Another histone methyl transferase complex is the MLL/COMPASS group of SET-domain histone methyltransferases (SET1/MLL). SET1/MLL and PRC2-complexes have been shown to often regulate the same promoter targets [86]. Van Nuland et al. performed a quantitative study on human SET1/MLL histone methyltransferase complexes. The expression of GFP-tagged subunits of COMPASS-like complexes gave insights to the stoichiometry of different SET1/MLL1 complexes. In addition, Bap18-GFP bacterial artificial chromosomes were used for the expression of a core component of the NURF chromatin remodeling complex. Bap18 pulldowns revealed that Dpy30 protein is not only a core COMPASS subunit but also a subunit of NURF [87].

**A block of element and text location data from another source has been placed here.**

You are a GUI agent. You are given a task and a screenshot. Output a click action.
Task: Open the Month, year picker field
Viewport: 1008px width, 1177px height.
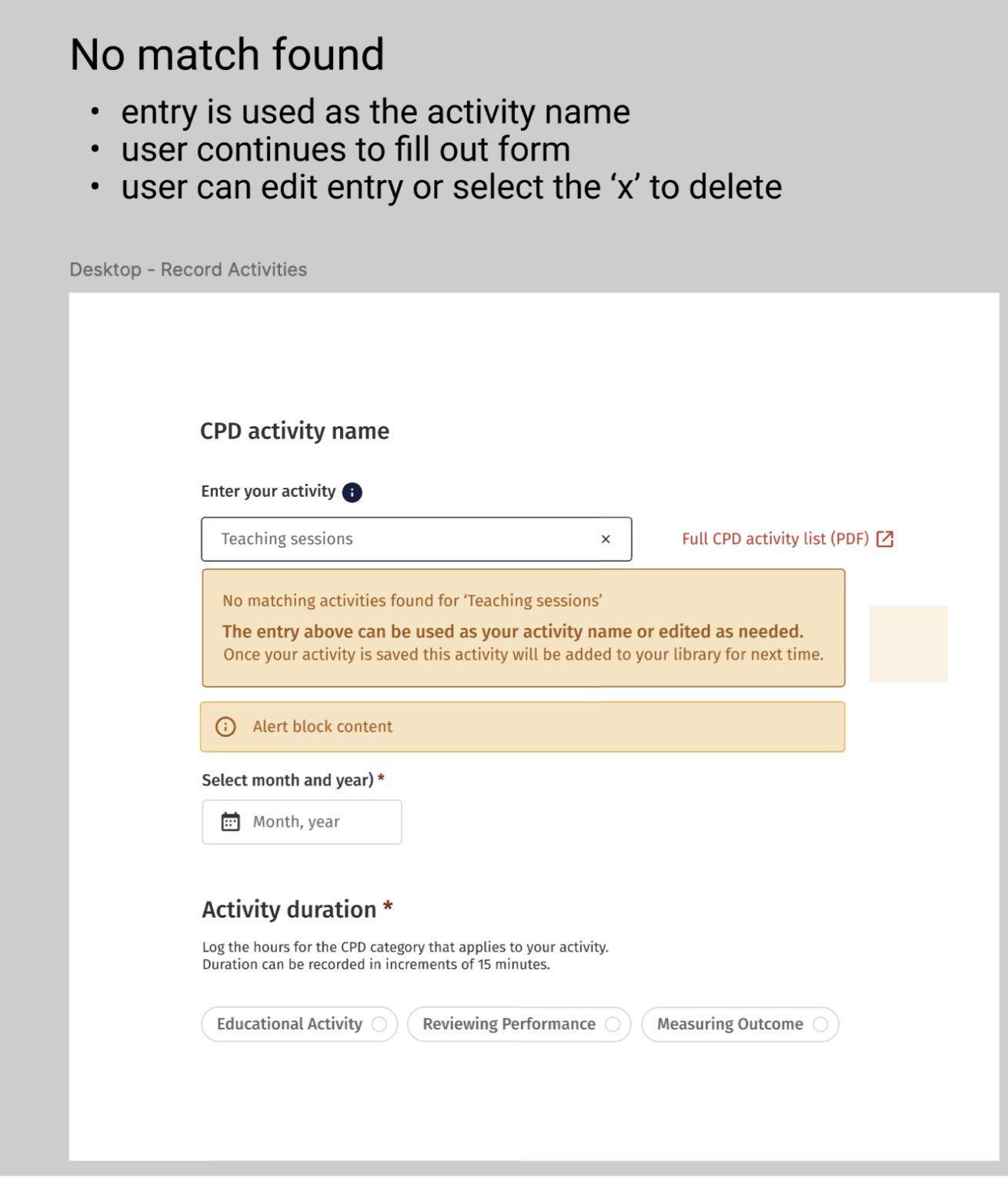(x=302, y=822)
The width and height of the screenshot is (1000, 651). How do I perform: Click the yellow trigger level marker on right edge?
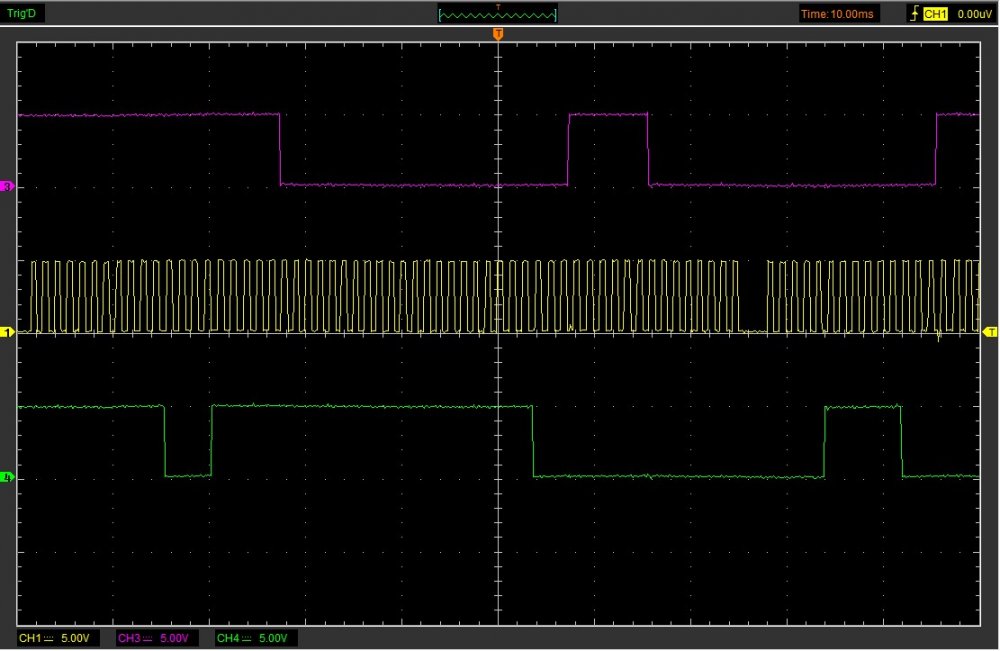coord(990,331)
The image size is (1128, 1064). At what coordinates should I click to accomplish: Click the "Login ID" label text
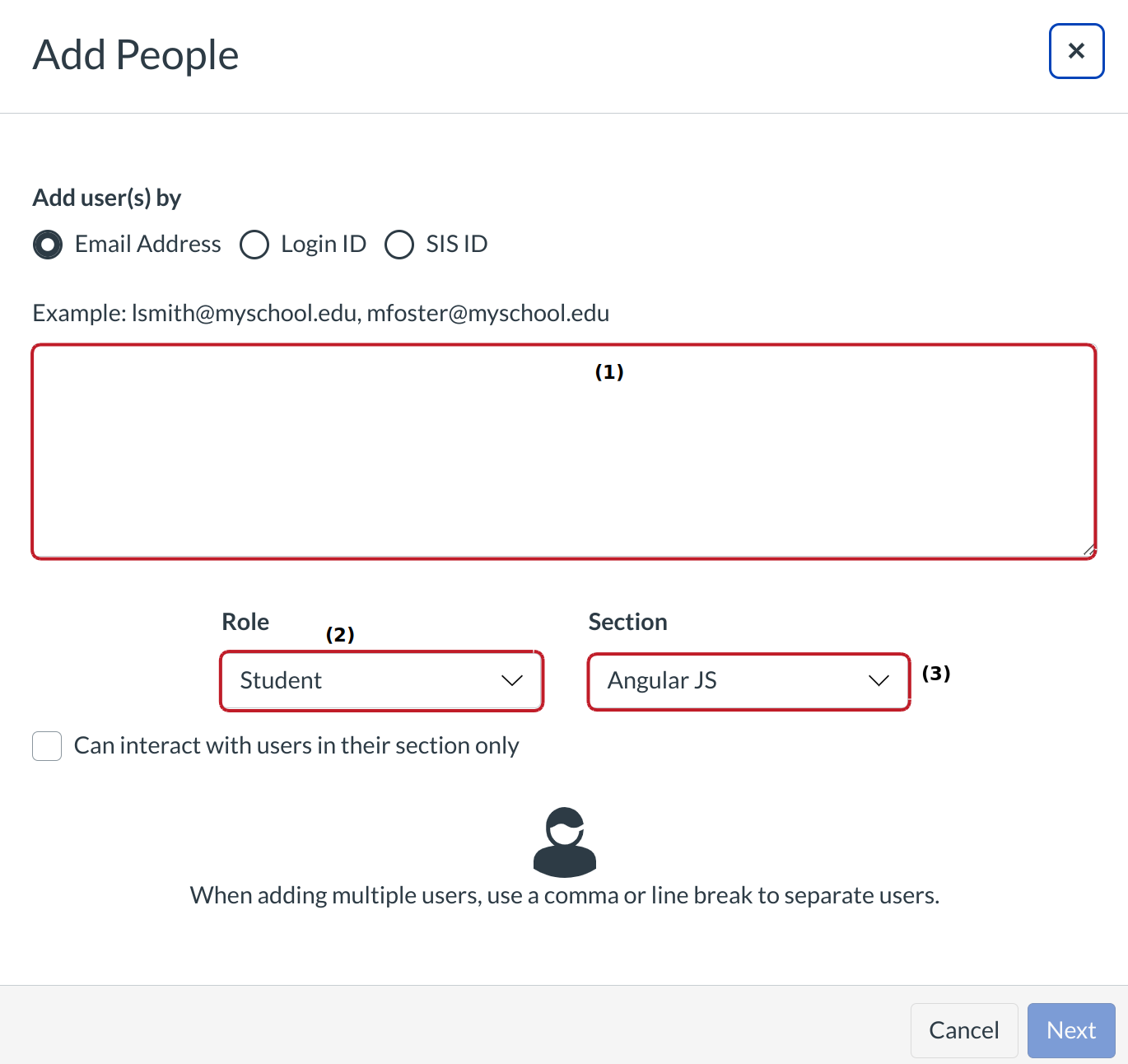pyautogui.click(x=324, y=245)
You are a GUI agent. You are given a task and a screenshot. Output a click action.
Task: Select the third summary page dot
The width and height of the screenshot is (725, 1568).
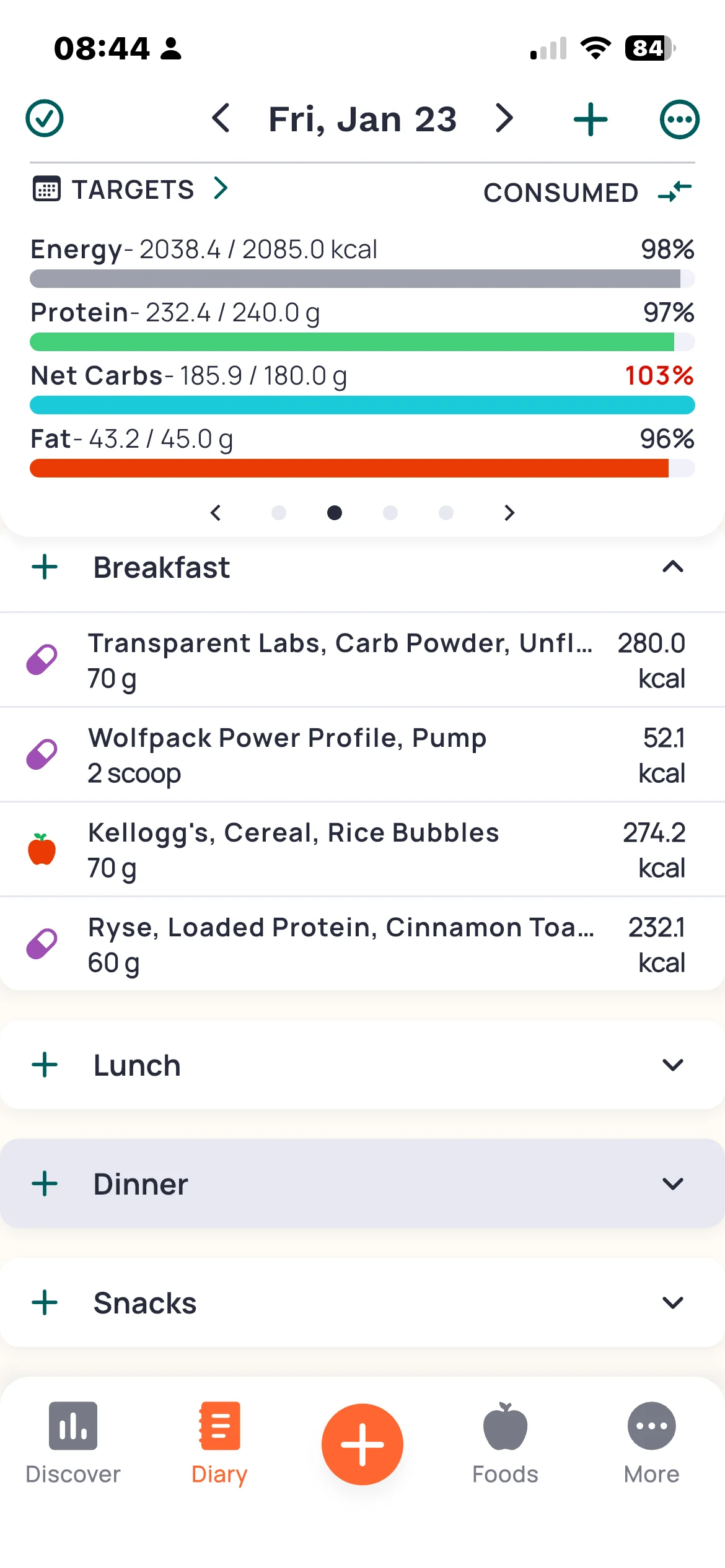(x=390, y=513)
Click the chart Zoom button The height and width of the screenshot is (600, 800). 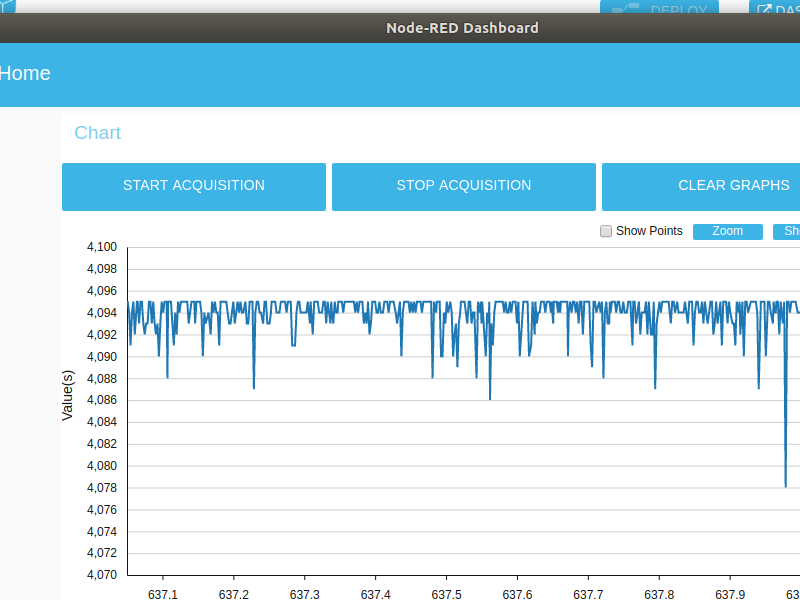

In addition, class III HDAC complexes, i.e., sirtuin protein complexes, have been studied by co-IAP of epitope tagged proteins. Purification of the FLAG-tagged histone deacetylase SIRT1 found an interaction with the tumor suppressor DBC1 [88]. SIRT1 has been shown to deacetylate p53 to promote cell survival [89]. Inhibition of SIRT1 by DBC1 initiates p53-mediated apoptosis [88]. SIRT1-mediated deacetylation of p53 is stimulated by the transcription factor Oct4 to maintain pluripotency of ESCs [90]. Nanog, Sox2, and Oct4 are critical transcription factors to maintain self-renewal capacity in embryonic stem cells [91]. IAP of epitope tagged Oct4 and four of its binding transcriptions factors (Sall4, Esrrb, Dax1, and Tcfcp2l1) from mouse embryonic stem cells, in turn, revealed the complex interaction network of Oct4. The interaction of Oct4 and the nucleosome remodeling deacetylase (NuRD) HDAC complex member SALL4 stresses its role in modulating epigenetic silencing [92].

Joshi et al. gave a comprehensive overview on the interactors of the HDAC family. All human HDACs (HDAC 1–11) were GFP-tagged and co-immunopurified from CEM-T cells. Among the 200 novel identified interactions, a role of HDAC 11 in snRNP assembly and RNA processing was found and also the repertoire of known HDAC1 interacting proteins was expanded. Moreover, a metabolic labeling strategy was invented to study protein complex stabilities. For that, light-labeled GFP-HDAC expressing cells were mixed with heavy-labeled wild-type cells during co-immunopurification. The comparison of isotope protein ratios enabled conclusions on the exchange ratios of protein complex members. The approach showed that exchange ratios in HDAC1 containing complexes are rather slow and therefore more stable, whereas association of transcription factors is less stable [64].

The bromodomain protein Brd4 contains a pTEFb interaction domain. Binding of Brd4 to pTEFb stimulates transcriptional activation [93]. A co-purification of HA-tagged N-terminal domain of Brd4 revealed that the extraterminal domain of Brd4 recruits different effectors including NSD3 and JMJD6, which mediates transcriptional activation independent of pTEFb [94].

Mutations in methyl reader PHF6 are associated with the neurodegenerative disease Börjeson-Forssman-Lehmann syndrome as well as with MLL and T-ALL leukemias. PHF6 has been FLAG-tagged and immunoaffinity purified to identify interacting proteins. The experiment brought to light an interaction with the NuRD deacetylation complex and, hence, implicated PHF6 in chromatin regulation [95].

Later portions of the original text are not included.